Ukraine was one of the signatories of the NYC and at the time of ratification and further succession it was not necessary to translate it officially into Ukrainian. So in practice during all these years Ukrainian arbitration practitioners relied on the Russian version of the NYC in respective enforcement proceedings before the Ukrainian courts. Absence of an official translation poses an interesting hypothetical question. If a Ukrainian court is to decide the objections under this particular provision of Article V(1)(e) of the NYC, which wording it should rely upon and which standard, “final” or”binding”, it should apply to the award?
Article XVI of the NYC prescribes that its Chinese, English, French, Russian and Spanish texts shall be equally authentic. However, compliance with both “final” and “binding” requirements would be not only extensively burdensome, but further inconsistent with the nature of the NYC.
On these grounds, profound interpretation of the NYC seems the only way out to resolve the above controversy.
The most notable and comprehensive approach in this respect was developed in Kahn Lucas Lancaster Inc. v Lark International LTD., where the United States Court of Appeals, Second Circuit dealt specifically with interpretation of the NYC in the light of contradictions between its “equally authentic” language versions, and made the following findings.
First, the Court found that:
Some of the official languages provide more insight into the drafters’ intent than others: Of the five official languages, English, French, and Spanish were the working languages of the United Nations Conference on International Commercial Arbitration, which drafted the Convention.
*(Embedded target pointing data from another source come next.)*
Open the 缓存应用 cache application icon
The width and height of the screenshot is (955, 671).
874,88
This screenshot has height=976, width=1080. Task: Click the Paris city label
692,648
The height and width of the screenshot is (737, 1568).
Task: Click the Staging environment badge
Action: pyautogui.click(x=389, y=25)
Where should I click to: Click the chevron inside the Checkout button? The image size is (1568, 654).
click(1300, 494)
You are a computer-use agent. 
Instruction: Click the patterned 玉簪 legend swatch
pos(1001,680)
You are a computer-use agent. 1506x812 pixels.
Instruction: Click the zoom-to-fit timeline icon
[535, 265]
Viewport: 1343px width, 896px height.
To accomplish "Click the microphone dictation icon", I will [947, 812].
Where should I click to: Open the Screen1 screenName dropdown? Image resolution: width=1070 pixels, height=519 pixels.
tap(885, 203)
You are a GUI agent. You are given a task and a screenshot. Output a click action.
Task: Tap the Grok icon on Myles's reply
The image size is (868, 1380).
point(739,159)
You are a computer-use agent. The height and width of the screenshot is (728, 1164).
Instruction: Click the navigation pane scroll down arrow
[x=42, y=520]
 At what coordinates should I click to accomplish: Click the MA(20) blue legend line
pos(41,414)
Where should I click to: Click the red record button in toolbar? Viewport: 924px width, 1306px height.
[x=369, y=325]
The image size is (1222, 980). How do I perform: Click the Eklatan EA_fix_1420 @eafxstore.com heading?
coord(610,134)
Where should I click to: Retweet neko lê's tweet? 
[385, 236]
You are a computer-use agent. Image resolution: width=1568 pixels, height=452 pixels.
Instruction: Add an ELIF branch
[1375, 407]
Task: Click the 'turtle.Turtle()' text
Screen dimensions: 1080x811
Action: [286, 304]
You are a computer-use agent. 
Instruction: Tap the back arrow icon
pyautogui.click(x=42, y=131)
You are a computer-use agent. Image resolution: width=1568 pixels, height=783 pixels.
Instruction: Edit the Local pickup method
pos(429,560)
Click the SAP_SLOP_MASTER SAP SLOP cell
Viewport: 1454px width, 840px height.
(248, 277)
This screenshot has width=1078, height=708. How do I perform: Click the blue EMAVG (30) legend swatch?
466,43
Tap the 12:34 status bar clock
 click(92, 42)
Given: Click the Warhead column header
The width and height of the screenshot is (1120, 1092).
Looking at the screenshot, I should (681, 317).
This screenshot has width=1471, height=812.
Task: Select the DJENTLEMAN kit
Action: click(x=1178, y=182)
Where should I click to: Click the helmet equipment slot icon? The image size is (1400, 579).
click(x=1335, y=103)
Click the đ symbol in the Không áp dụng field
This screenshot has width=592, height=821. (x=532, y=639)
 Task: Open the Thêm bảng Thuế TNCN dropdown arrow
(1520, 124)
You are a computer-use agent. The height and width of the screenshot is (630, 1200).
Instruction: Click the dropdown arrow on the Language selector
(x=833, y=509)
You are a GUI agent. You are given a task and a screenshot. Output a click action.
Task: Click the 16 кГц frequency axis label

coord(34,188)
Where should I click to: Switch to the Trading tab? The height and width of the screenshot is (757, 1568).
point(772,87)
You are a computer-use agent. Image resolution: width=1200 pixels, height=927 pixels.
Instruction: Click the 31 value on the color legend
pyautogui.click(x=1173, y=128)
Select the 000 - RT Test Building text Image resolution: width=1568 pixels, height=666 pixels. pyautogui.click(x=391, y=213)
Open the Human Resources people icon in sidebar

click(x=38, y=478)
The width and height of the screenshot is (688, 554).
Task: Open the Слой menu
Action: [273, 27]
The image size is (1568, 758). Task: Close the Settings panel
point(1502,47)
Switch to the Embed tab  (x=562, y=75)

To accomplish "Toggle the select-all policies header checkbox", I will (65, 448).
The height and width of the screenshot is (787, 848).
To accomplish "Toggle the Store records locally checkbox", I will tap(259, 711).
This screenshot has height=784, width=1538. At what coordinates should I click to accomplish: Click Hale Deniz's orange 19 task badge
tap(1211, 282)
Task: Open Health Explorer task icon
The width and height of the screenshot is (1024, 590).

All records of Conference meetings were kept in these working languages.
In this regard, the Court (quite relevantly to the case) went on to state that “we are reluctant to allow the seemingly contradictory Russian-language version to dictate a different result.”
Second, the Court found that “the legislative history of the Convention puts the matter to rest“ in resolving any remaining ambiguity.
Application of this two-tier test in our situation confirms that the Russian version of Article V(1)(e) of NYC contradicts both the versions of the NYC in the working languages and the legislative history of the Convention.
In particular, the English version – “The award has not yet become binding”, the French version – “Que la sentence n’est pas encore devenue obligatoire” and the Spanish version – “Que la sentencia no es aún obligatoria” expressly lead to the sole application of the term “binding” and do not require the award to be final.
As to the legislative history, the “finality” requirement was subject to many discussions in the Working Group, which rejected it as burdensome and inadequate, and preferred the “binding” requirement instead. [UN DOC E/CONF.26/L.43].
Leaving without comment why, contrary to these discussions in the Working Group, the Russian version of the NYC contains the term “final”, we can definitely answer our hypothetical question: the Ukrainian court should rely on other language versions and apply the “binding” standard.
The proceedings in the JKX case are now pending before the High Specialised Court of Ukraine for Civil and Criminal Cases. And the arbitration community looks forward to hearing its findings on the public policy issue. Meanwhile the ruling of the Court of Appeal is in force and confirms that in principle the emergency arbitrator awards could be enforced in Ukraine.